Problem statement: Please copy out again only the lines between the one holding "This screenshot has height=1517, width=700." and the one holding "Where should I click to: Open", inclusive, with the requests left as they are. In the answers, multiply every coordinate by 1.3 and round to whole numbers, with halves going up.

Extracted information:
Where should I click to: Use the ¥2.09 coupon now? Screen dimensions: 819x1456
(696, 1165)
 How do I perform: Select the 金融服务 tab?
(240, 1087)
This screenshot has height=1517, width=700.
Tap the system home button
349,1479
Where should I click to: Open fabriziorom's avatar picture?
* * *
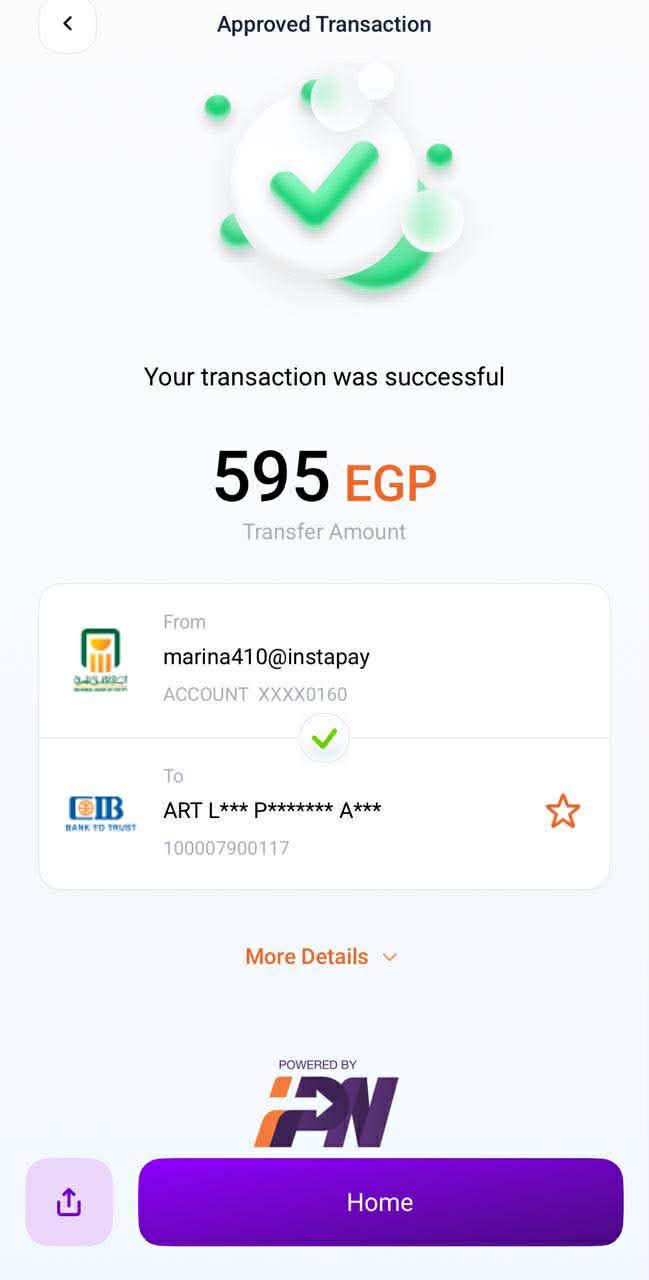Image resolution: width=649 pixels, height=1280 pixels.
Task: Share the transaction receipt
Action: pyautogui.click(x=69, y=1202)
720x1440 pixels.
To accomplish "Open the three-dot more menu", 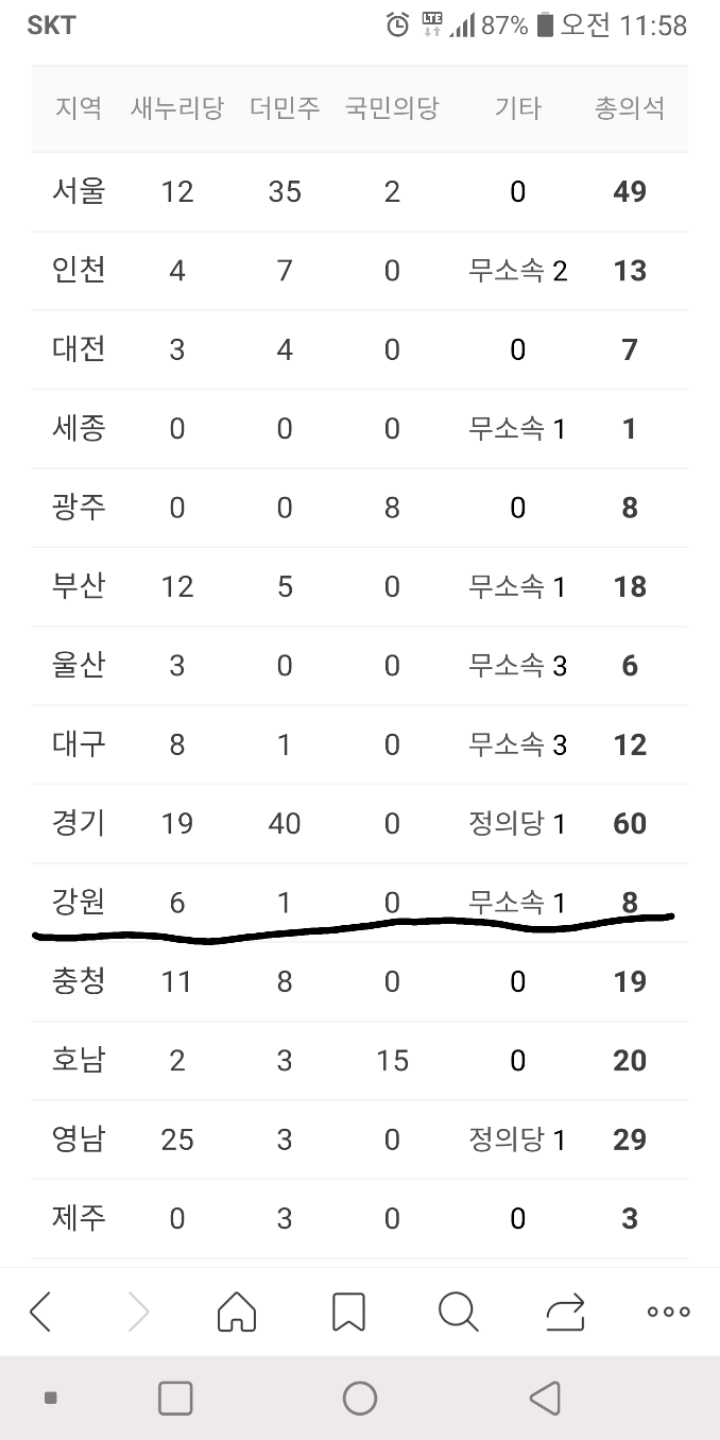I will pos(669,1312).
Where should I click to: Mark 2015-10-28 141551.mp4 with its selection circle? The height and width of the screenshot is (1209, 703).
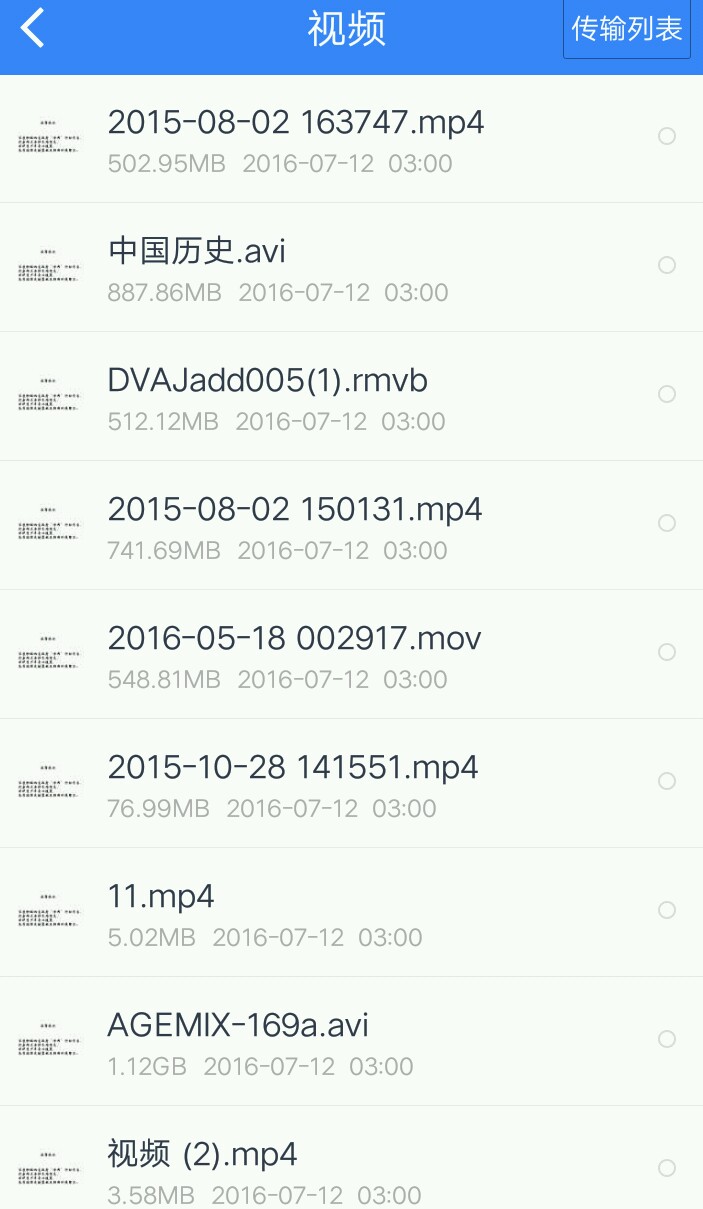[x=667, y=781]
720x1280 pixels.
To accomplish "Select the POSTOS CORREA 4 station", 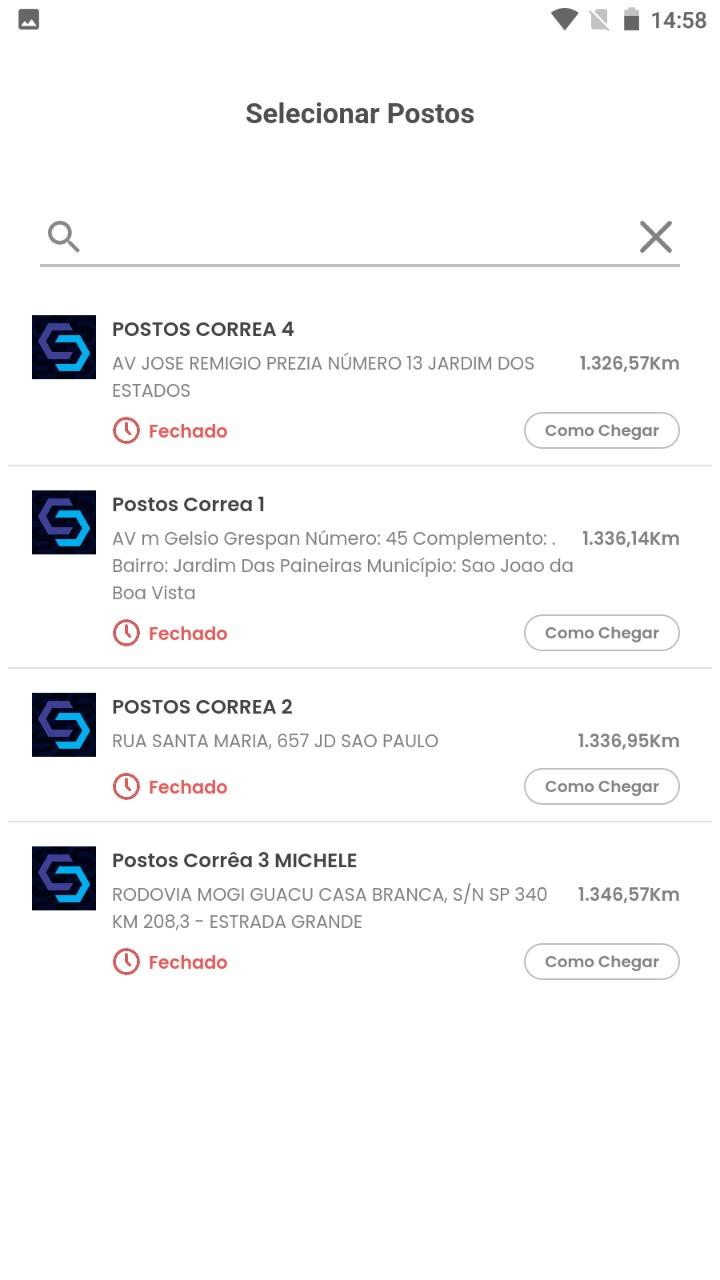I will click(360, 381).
...
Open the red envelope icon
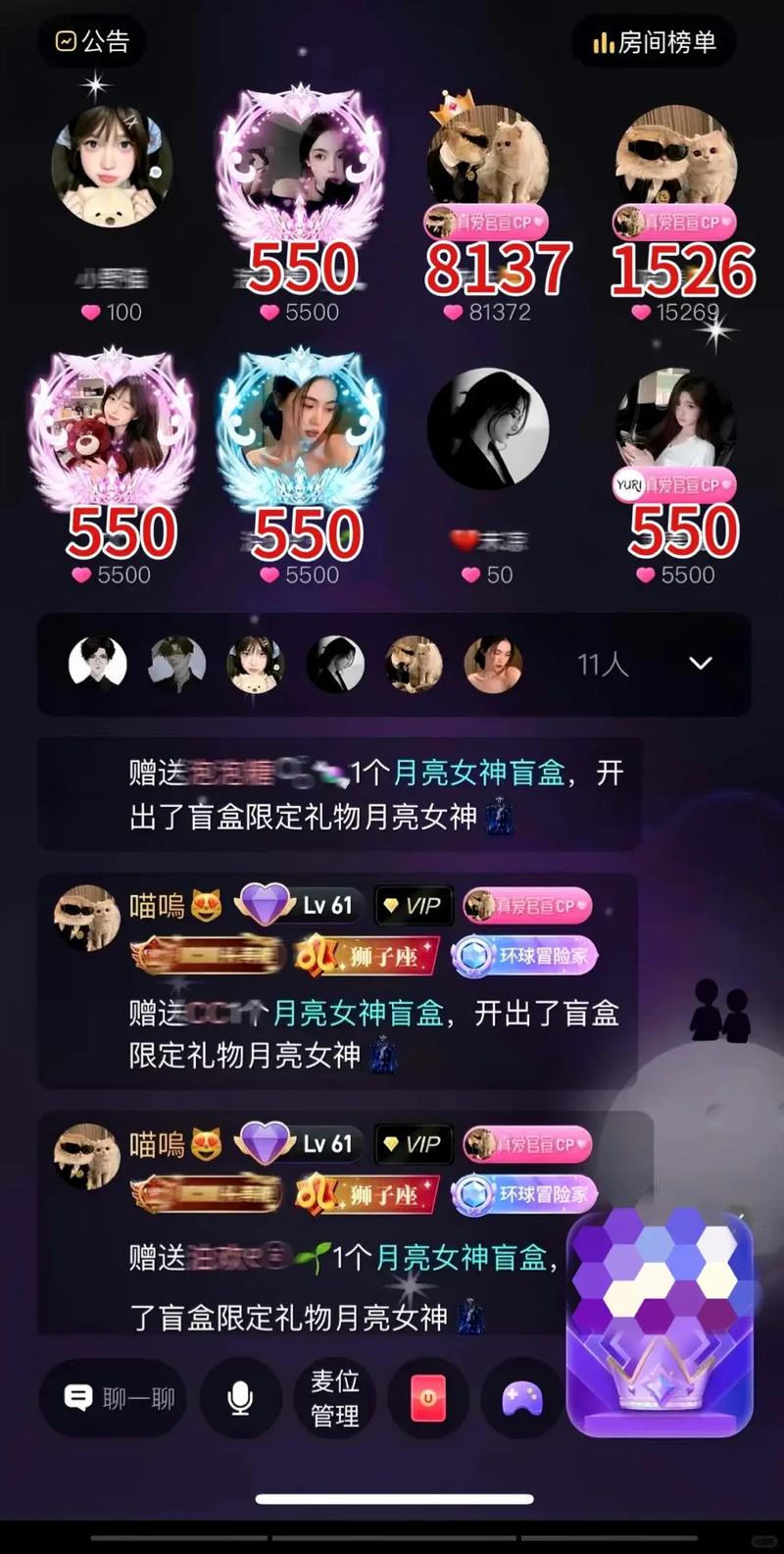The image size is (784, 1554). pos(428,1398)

Full output:
This screenshot has height=1517, width=700.
Tap the system home button
454,1923
Where should I click to: Open fabriziorom's avatar picture?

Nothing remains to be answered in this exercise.